Моран нервно хмыкнул, и Дидье яростно сверкнул глазами в его сторону, отчего тот ещё пуще разулыбался.
— Tabarnac de calice! — бессильно воскликнул наконец Дидье. — Она же тяжеленная, как… как конь, броня твоя! И… и это несправедливо — в трюм!
Теперь рассмеялся и Грир, не выдержав. А оборвав смех, вкрадчиво спросил:
— И много коней ты перетаскал, garГon? — Не дожидаясь ответа, он спокойно продолжал: — Тебе дай волю, ты бы не только без брони, но и без штанов бы носился, разве нет? Но ты теперь — капитан. Видел, как капитан «Эль Халькона» был снаряжен?
— Это ему не помогло, palsambleu! — строптиво вскинувшись, отпарировал Дидье.
— Зато мне помогло, — с ударением на каждом слове медленно проговорил Грир, не спуская с него жёсткого взгляда. — Если б не эта броня, я бы здесь не сидел. Подсказать, где бы я был? — И, поскольку Дидье, вновь повесив свою бедовую голову, упорно молчал, Грир беспощадно закончил: — И не толкуй мне тут про справедливость, потому что как раз по справедливости вот эта вот твоя разудалая жизнь, которой ты играешь, как младенец волчком, принадлежит мне. Понял? Мне!

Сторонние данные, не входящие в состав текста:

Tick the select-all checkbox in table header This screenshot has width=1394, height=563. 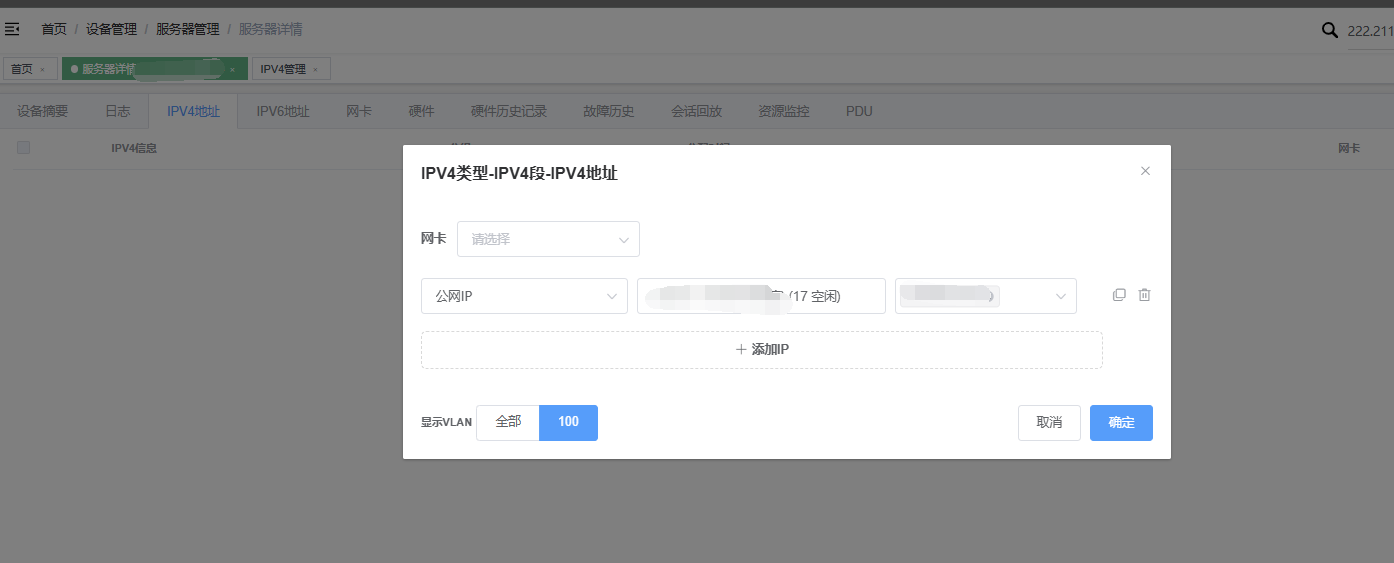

Дидье зыркнул исподлобья, и на его замурзанном смятенном лице так явственно проступило: «Ещё чего!», что Грир опять едва не расхохотался. Однако капитан «Маркизы» упрямо вымолвил:
— При случае я отплачу тебе тем же!
— Мне этого не требуется, — легко и почти ласково ответил Грир.
У него просто пальцы заныли от желания запустить их в нечёсаную гриву этого паршивца, подтянуть его к себе близко-близко и уставиться в блестящие, сердитые и виноватые глаза.
Чтобы тот понял наконец… понял, что ему не уйти.
Святые угодники, да Грир готов был благословлять того испанского сосунка, который так кстати выпалил из своего сраного пистоля и сделал Дидье Бланшара его, Грира, должником!
— Я не собираюсь менять свою жизнь на твою, — закончил он с силой. — А если тебя так уж смущает, что ты теперь мне обязан… — Он выдержал длинную паузу и ехидно усмехнулся: — Тогда верни должок чем-нибудь другим.
Дидье настороженно сузил глаза:
— Это чем же?
— Я подумаю, — кротко отозвался Грир, машинально потирая грудь, на которой всё ещё болтался крестик Тиш Ламберт. — Подумаю и скажу. Потерпи немножко, garГon.
Дидье просверлил его взглядом и вихрем вылетел из каюты — вихрь этот был прямо-таки ощутимым, как порыв пустынного самума… и Грир опять беззвучно хохотнул.